29 Giugno 2010

“Pene poco severe non aiutano a combattere i reati ambientali”

• La necessitá di una nuova normativa che consenta di colpire con forza chi commette reati ambientali e una maggiore diffusione della cultura della prevenzione e del rispetto. Sono sono alcuni dei temi emersi nell’ interessante tavola rotonda su "Ambiente e Paesaggio Violati", promossa dalle associazioni Italia Nostra, Legambiente, Wwf, Libera, Codacons e Verdi ambiente e societá, con i rappresentanti della magistratura campana.

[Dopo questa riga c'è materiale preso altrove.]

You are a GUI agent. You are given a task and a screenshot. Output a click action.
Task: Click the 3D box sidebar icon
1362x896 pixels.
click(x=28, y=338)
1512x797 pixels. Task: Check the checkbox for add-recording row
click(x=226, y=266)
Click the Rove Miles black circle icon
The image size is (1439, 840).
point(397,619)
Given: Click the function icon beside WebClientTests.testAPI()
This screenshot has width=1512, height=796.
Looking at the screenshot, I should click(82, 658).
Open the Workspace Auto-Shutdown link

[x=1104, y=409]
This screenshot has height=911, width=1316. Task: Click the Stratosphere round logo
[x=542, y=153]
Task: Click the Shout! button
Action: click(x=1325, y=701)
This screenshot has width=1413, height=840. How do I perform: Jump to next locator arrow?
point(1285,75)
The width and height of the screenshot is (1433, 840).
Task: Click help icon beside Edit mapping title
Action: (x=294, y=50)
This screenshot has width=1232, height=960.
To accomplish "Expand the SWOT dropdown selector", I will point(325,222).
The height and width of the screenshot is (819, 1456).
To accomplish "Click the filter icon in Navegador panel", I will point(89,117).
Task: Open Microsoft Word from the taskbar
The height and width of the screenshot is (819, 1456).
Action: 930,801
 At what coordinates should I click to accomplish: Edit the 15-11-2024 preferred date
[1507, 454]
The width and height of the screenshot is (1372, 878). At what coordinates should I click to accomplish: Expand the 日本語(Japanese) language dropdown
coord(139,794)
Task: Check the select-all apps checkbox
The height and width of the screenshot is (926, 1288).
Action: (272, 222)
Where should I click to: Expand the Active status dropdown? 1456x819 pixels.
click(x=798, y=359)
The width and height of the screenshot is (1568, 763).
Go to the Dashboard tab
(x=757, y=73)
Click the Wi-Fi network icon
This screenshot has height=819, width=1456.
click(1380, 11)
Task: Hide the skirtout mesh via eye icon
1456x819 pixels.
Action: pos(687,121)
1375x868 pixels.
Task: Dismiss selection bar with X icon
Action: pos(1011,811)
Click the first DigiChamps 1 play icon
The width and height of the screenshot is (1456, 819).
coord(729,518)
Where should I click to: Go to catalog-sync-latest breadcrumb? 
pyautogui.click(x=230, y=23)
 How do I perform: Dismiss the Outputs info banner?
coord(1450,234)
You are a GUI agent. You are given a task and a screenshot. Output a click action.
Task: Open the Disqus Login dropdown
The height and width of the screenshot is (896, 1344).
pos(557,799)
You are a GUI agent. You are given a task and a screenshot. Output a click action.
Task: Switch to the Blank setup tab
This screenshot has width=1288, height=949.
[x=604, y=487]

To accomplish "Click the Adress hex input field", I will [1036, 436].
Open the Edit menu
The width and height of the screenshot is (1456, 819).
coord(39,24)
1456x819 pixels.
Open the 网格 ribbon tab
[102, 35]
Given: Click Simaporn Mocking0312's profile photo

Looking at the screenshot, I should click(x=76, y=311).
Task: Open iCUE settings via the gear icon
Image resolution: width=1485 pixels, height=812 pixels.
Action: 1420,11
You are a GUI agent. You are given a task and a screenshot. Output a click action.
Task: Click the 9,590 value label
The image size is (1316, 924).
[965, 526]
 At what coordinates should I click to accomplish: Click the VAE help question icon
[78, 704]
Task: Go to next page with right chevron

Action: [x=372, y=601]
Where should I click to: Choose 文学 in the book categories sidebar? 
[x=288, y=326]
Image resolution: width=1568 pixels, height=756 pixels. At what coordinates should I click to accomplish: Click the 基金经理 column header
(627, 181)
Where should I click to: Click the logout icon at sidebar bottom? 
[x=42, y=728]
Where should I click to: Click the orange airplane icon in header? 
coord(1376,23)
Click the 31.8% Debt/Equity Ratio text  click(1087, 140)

All’ incontro, svoltosi nella sede della Camera di Commercio, hanno preso parte, tra gli altri, il procuratore generale della Corte d’ Appello di Salerno Lucio Di Pietro, il procuratore aggiunto di Napoli Aldo De Chiara, i pm Antonella Giannelli e Ugo Ricciardi, oltre ai presidenti dei Parchi del salernitano e altri esponenti dell’ amministrazione pubblica. Nella sua relazione introduttiva il pg Di Pietro ha sottolineato come «le ammende e le contravvenzioni previste per questi reati non siano sufficienti a scoraggiare questi fenomeni. Occorrono anche più controlli amministrativi, anche perché c’ è in giro molta corruzione».